━━━ RECORDS SUPPLIED

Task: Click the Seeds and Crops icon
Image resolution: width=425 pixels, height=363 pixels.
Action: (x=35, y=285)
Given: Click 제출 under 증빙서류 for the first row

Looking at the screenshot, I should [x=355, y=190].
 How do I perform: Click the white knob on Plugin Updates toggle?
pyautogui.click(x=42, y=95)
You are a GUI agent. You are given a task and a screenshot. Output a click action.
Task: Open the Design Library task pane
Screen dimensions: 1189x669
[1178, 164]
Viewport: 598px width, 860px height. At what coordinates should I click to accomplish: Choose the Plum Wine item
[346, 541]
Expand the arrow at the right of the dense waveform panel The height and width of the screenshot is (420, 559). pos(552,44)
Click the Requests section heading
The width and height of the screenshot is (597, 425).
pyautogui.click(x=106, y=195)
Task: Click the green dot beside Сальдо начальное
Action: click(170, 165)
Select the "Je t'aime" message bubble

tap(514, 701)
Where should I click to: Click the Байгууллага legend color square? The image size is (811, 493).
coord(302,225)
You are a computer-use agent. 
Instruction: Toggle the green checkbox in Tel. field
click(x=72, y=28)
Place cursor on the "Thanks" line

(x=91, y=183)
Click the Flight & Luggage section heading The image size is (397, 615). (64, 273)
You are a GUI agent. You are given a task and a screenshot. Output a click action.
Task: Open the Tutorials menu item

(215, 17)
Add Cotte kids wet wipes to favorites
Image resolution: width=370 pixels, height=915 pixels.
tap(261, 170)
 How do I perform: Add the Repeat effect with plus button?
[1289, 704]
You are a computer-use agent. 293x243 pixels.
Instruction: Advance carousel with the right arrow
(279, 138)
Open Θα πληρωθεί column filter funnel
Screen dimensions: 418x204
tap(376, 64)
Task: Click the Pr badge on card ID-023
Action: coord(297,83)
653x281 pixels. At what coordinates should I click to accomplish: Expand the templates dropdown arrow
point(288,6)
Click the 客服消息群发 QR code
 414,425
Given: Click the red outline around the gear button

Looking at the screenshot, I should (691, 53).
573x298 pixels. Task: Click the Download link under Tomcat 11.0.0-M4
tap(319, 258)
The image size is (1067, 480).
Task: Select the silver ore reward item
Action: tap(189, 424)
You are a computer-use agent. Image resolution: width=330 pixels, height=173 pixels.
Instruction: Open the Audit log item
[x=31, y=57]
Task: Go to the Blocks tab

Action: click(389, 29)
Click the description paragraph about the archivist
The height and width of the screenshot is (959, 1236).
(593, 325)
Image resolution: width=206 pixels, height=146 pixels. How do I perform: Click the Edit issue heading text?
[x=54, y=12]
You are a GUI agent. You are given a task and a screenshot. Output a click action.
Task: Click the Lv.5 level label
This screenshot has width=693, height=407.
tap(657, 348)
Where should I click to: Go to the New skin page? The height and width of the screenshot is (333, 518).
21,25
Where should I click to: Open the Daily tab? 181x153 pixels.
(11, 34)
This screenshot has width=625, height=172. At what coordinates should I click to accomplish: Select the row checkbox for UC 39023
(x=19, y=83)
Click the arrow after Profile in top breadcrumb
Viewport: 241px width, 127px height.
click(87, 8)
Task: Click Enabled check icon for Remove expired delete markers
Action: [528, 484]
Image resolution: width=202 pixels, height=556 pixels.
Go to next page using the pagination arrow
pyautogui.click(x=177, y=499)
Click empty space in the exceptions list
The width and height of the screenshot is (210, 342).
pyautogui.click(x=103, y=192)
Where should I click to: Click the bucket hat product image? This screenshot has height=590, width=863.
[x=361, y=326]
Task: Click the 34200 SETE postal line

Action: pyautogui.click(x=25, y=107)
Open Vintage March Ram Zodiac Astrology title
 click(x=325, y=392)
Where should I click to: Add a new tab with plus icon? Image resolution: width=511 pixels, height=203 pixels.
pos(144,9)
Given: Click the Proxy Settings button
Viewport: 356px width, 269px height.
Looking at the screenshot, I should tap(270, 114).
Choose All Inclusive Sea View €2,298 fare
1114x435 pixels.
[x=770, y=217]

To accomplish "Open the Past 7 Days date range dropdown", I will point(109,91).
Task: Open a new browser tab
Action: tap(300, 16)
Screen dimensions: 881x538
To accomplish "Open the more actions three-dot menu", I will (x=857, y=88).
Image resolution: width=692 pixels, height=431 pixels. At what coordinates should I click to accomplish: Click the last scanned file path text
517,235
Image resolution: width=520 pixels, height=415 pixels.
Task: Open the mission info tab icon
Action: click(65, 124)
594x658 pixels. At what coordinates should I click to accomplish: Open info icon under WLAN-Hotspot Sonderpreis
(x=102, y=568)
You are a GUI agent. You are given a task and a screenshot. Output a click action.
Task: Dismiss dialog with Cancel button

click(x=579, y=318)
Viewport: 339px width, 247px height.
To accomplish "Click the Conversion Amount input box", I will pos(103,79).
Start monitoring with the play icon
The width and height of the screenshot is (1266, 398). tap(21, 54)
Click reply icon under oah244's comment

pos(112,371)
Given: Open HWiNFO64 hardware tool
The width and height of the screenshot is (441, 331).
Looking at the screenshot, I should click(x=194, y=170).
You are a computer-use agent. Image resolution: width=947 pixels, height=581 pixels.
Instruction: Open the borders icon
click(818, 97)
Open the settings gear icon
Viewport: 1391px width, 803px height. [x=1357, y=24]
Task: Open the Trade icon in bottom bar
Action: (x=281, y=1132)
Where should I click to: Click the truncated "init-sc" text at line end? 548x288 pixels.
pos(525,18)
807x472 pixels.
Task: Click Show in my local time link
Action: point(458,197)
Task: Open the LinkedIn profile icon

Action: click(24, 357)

━━━━━━

DESCRIPTION OF THE TASK:
Could you transcribe the entries above word for word, from the line with "Image resolution: width=206" down to the line with "Click empty space in the exceptions list", keeping both?

TASK RESULT:
Image resolution: width=206 pixels, height=146 pixels. How do I perform: Click the Edit issue heading text?
[x=54, y=12]
You are a GUI agent. You are given a task and a screenshot. Output a click action.
Task: Click the Lv.5 level label
This screenshot has width=693, height=407.
tap(657, 348)
Where should I click to: Go to the New skin page? The height and width of the screenshot is (333, 518).
21,25
Where should I click to: Open the Daily tab? 181x153 pixels.
(11, 34)
This screenshot has width=625, height=172. At what coordinates should I click to accomplish: Select the row checkbox for UC 39023
(x=19, y=83)
Click the arrow after Profile in top breadcrumb
Viewport: 241px width, 127px height.
click(87, 8)
Task: Click Enabled check icon for Remove expired delete markers
Action: [528, 484]
Image resolution: width=202 pixels, height=556 pixels.
Go to next page using the pagination arrow
pyautogui.click(x=177, y=499)
Click empty space in the exceptions list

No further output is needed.